Rezensionen von lesen=liebe:

Diskriminierung hat viele Gesichter

Mit Kindern über Diskriminierungen sprechen von Olaolu Fajembola; Tebogo Nimindé-Dundadengar

Ein sehr wichtiges Thema, über das man mit Kindern unbedingt sprechen muss. Durch dieses Buch wird klar gemacht, wie viele Gesichter Diskriminierung wirklich hat. Neben Rassismus und Bodyshaming auch Klassismus. Diese Einteilung und gute Strukturierung erlaubt es auch mal schnell in das jeweilige Thema hineinzublättern.

Ich kann aus diesem Buch wahnsinnig viel mitnehmen.
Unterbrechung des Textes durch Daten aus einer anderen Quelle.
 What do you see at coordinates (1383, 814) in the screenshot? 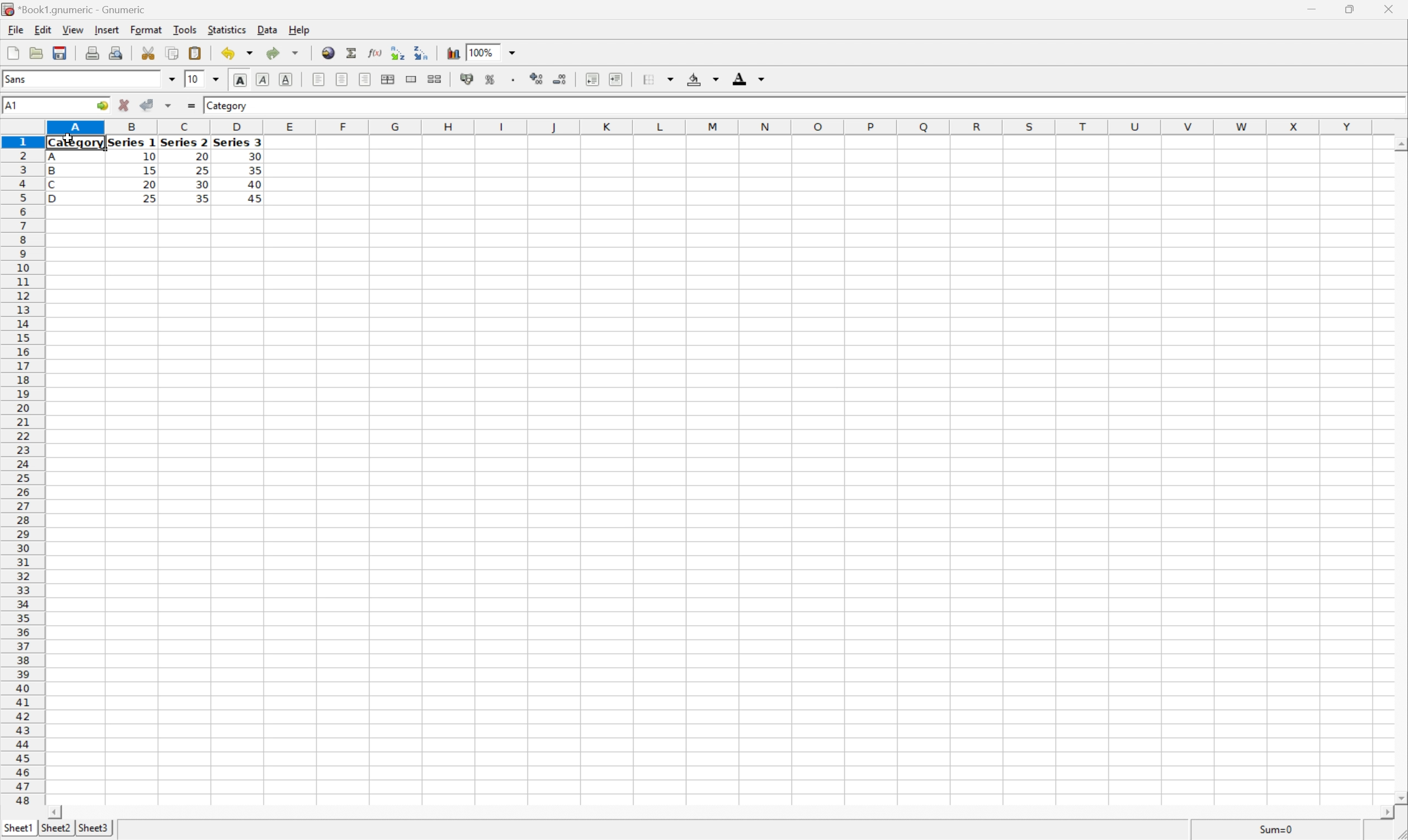
I see `Scroll Right` at bounding box center [1383, 814].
Einerseits gibt es gute Ratschläge, dass wir/unsere Kinder nicht zu Tätern werden, aber es ist auch sehr hilfreich für den Fall, dass wir zu Opfern werden. Gut finde ich, dass über verschiedene Kulturen aufgeklärt wird, anstatt zu verurteilen. Das ist nämlich seit jeher das größte Problem, dass wir Angst vor dem Unbekannten haben und deshalb dazu neigen zu diskriminieren und zu verstoßen. Außerdem findet Diskriminierung auch oft unbewusst und ohne Absicht statt. Paradebeispiele sind Faschingskostüme, Kinderlieder, diverse Kinderbücher. Unglaublich wie viele verwerfliche Beispiele es gibt, die in diesem Buch aufgelistet werden. Ich unterstelle den Kindern in keiner Weise, dass sie mit einem Indianerkostüm diskriminieren wollen, aber es ist unsere Aufgabe als Eltern und Pädagog*innen zeitgemäß zu agieren.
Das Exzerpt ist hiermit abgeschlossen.